Comments on: RNA Journal Club 7/9/09

By: Debora Marks

Debora Marks — Thu, 30 Jul 2009 19:36:36 +0000

We did indeed test the HCT116 dicer hypomorphs in this paper and we do see some saturation -like effect. This may be because these cells do have significant mature microRNA expression despite the homozygous deletion of the helicase domain of dicer. See Cummins et al., 2005 esp Figure 5.
(If you examine Fig 5B you will see that whilst many microRNAS are indeed down-regulated in the hypermorph, some clearly aren’t.)
On the other hand the absolute amounts of the expression changes should be lower, this should be clear in the original data. I will check
.

By: Graeme Doran

Graeme Doran — Sun, 26 Jul 2009 21:25:50 +0000

Thanks, I enjoyed the paper.

I don’t know anybody that has a confident figure for AGO protein numbers yet, not sure that the antibodies available are good/comprehensive enough. There is also the issue of how different si/mi are distributed amongst the family members.

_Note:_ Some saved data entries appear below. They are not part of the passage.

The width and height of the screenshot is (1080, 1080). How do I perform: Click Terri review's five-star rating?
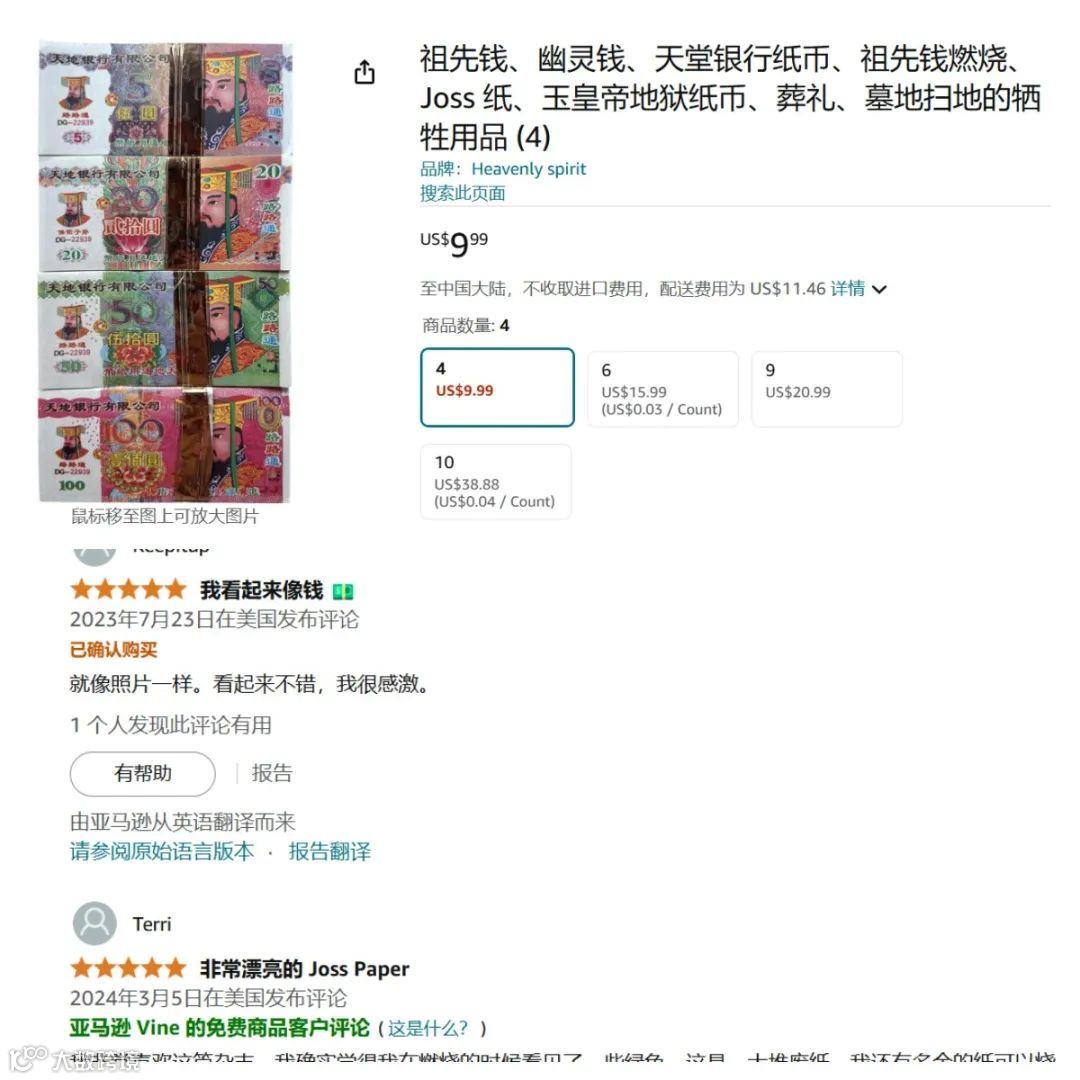(128, 968)
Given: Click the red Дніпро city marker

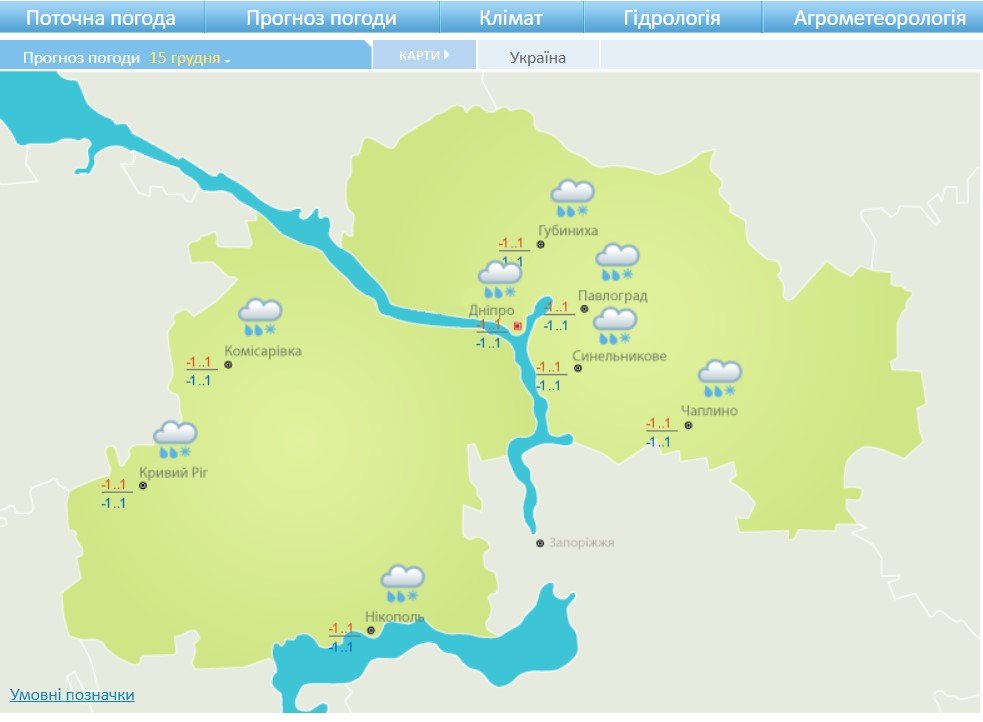Looking at the screenshot, I should coord(517,326).
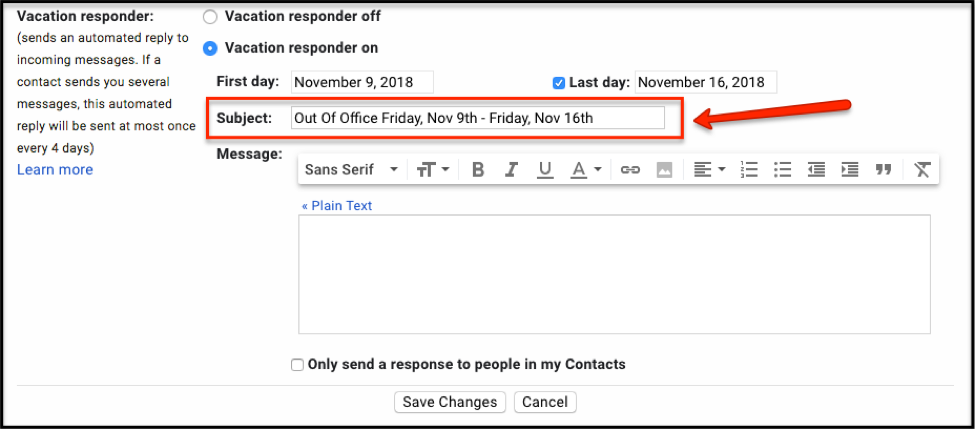Image resolution: width=975 pixels, height=429 pixels.
Task: Uncheck the Last day checkbox
Action: tap(559, 83)
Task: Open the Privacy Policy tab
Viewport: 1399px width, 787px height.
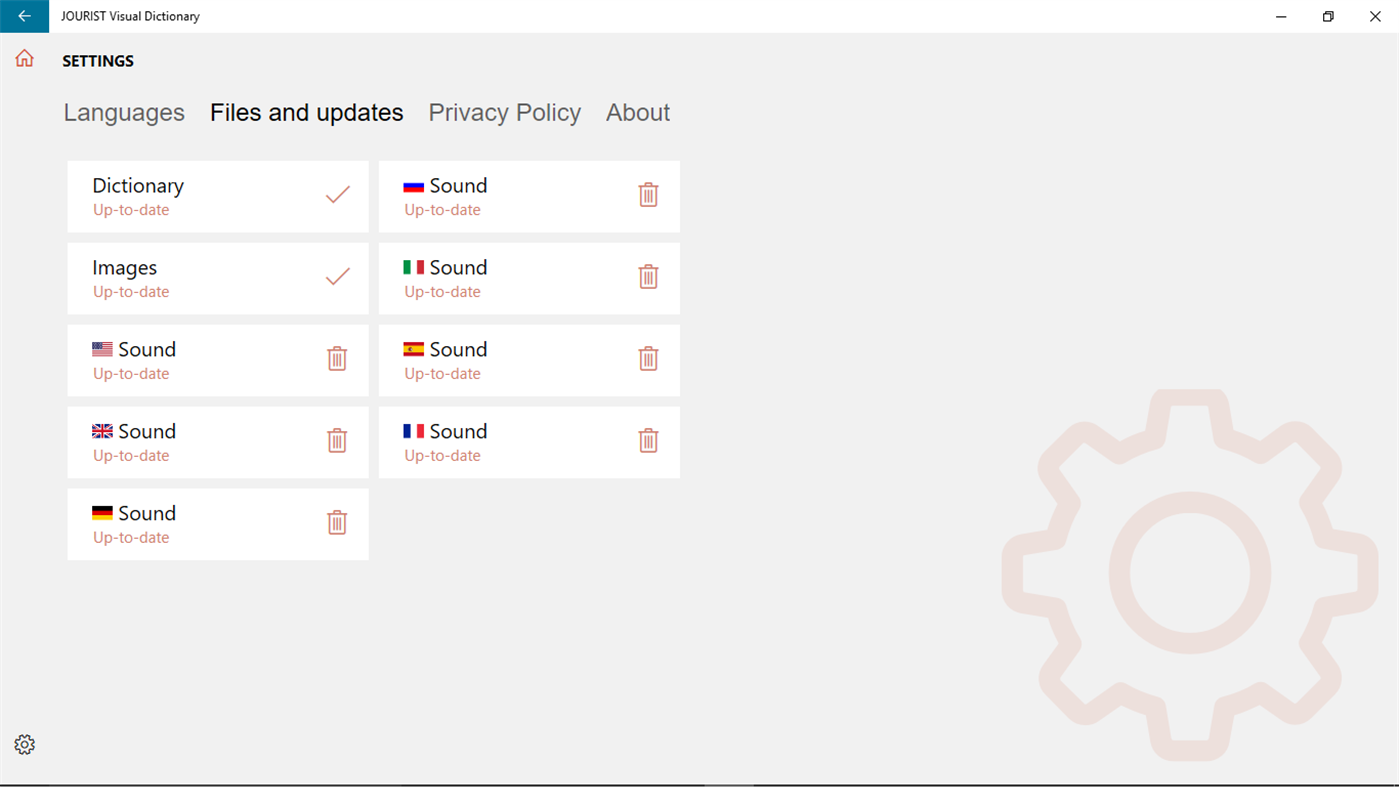Action: coord(504,113)
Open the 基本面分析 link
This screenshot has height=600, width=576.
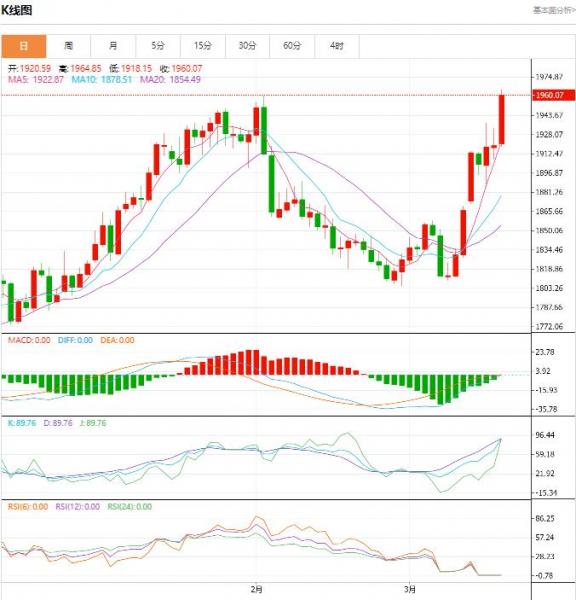[x=555, y=10]
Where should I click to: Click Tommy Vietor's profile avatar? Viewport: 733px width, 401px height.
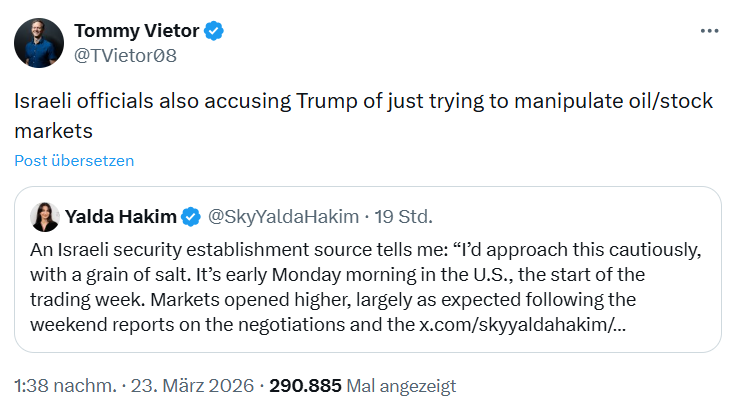[39, 43]
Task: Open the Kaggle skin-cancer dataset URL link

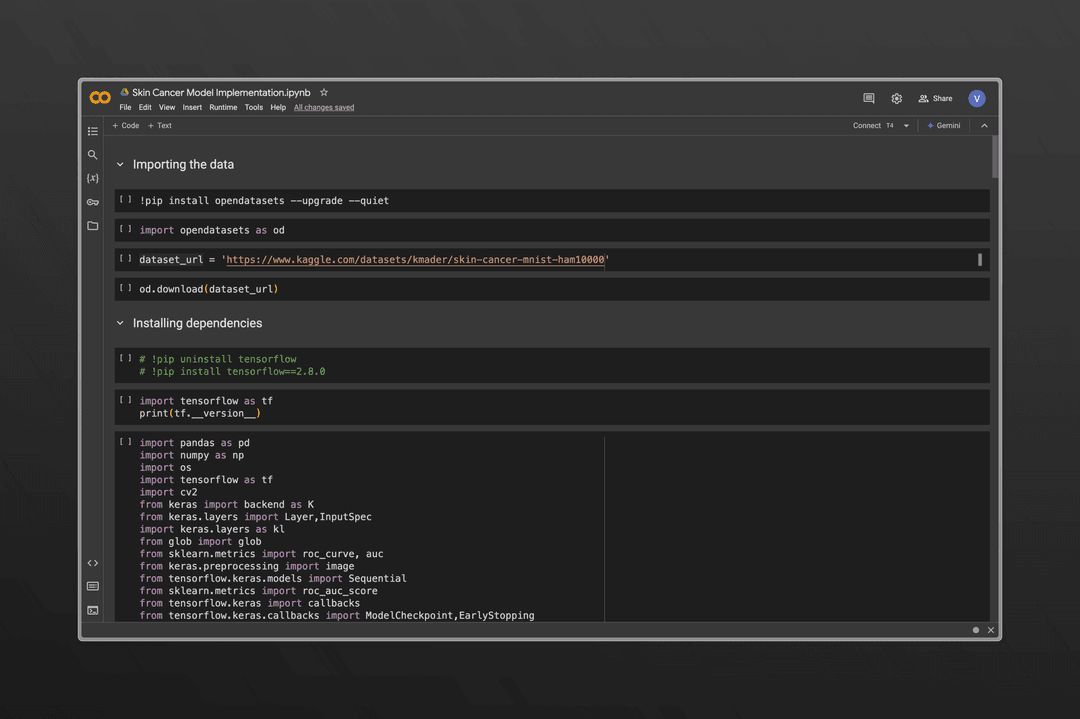Action: 415,260
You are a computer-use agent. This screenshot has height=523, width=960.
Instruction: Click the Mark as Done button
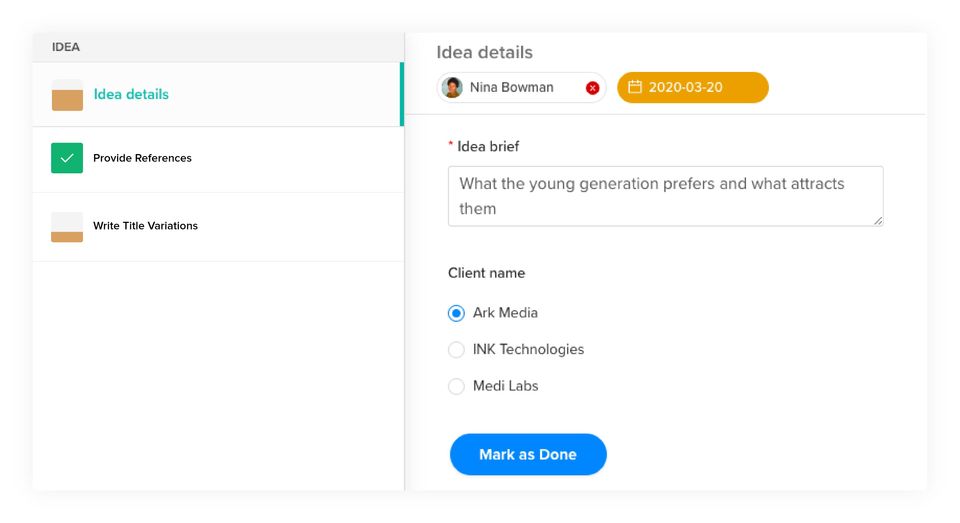(x=528, y=454)
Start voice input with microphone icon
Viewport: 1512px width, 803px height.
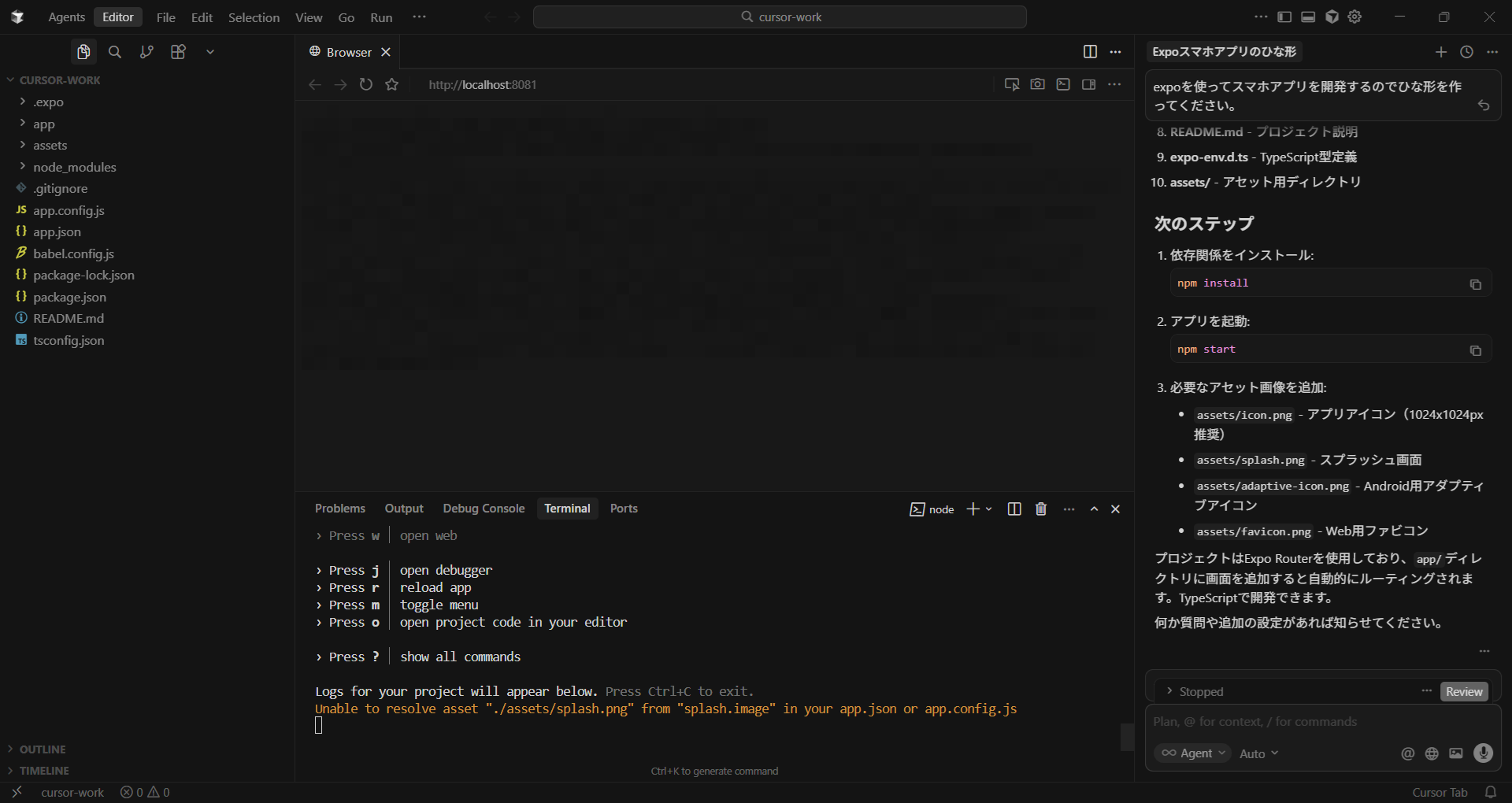coord(1483,753)
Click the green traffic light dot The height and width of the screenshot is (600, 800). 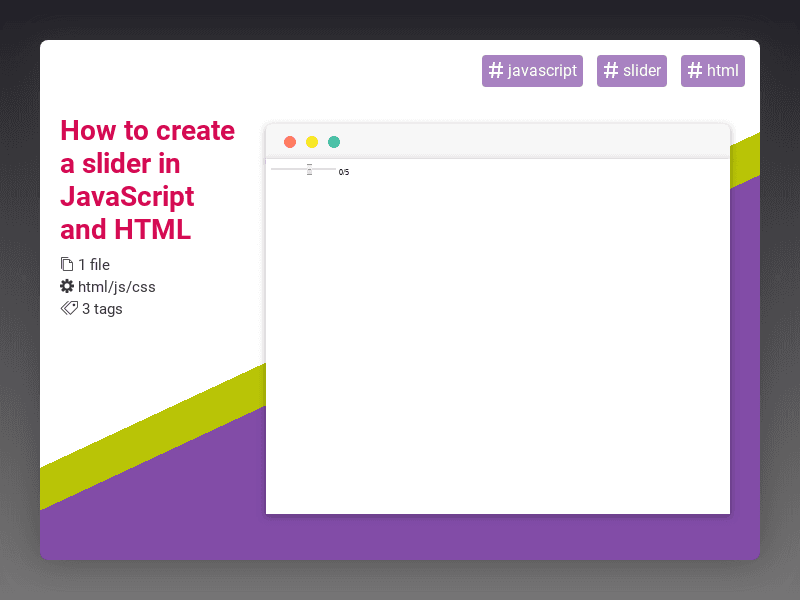pyautogui.click(x=334, y=142)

One comment that came out of the discussion of the paper that I forgot to mention – it would be nice if the de-repression signal was absent/reduced in when using siRNA in DICER knockout cells (and maybe even in the hypomoph HCT116 line), on the assumption that there is more free AGO# in these cells. Not sure whether there is array data to that end yet though.

By: Debora Marks

Debora Marks — Sat, 25 Jul 2009 12:57:41 +0000

Thanks for this interesting summary of our work. Answering a few of the questions;
Yes, we did also look at sites without conservation and still got a clear signal ( data unpublished) Happy to share this if anyone wants it. The signal was stronger using conservation and worked for single sites . Much stronger for multiple sites vs single when not using conservation for obvious reasons. Remember that all, even ‘gold-standard’ target predictions are only getting 1:8 targets correct maximally ( false positives), so its pretty amazing we got a signal at all.
As for the dose-titration data. maybe there’s a misunderstanding or we weren’t clear enough in the paper. We used unconserved sites so counted all those with 2 or more ( since so many genes have one site unconserved for cellular microRNAs) and we wanted to use the siRNA data. As you know from other work ( eg Jackson 2009) siRNA sites in target mRNAs maybe less likely to be conserved than microRNA sites. We would love to have more dose data and are in the process of analyzing some new data released 2009.
Your miR-21/SMAD pathway point is interesting. We touch on it in the paper by intimating that there may be ‘physiological’ conditions where ‘saturation/competition’ is used by the cell to down-regulate the ‘older’ endogenous microRNAs thereby up-regulate their targets. If Argonaute was limiting physiologically, this would be a cute way for the cell to switch regulatory programs before having to degrade all the ‘older’ microRNAs. That is, by sponging up the AGO. You can imagine this is how viral microRNAs might work too.
One line of evidence in support of AGO being limiting in the cell even before adding ectopic mi/siRNAs, is that we see a signal when microRNAs are inhibited. But we need more data on that.
Screams out for some experiments and a model, and there’s no substitute for knowing the real numbers.
Do we know the concentration of AGO2 ( for example) in any cell type?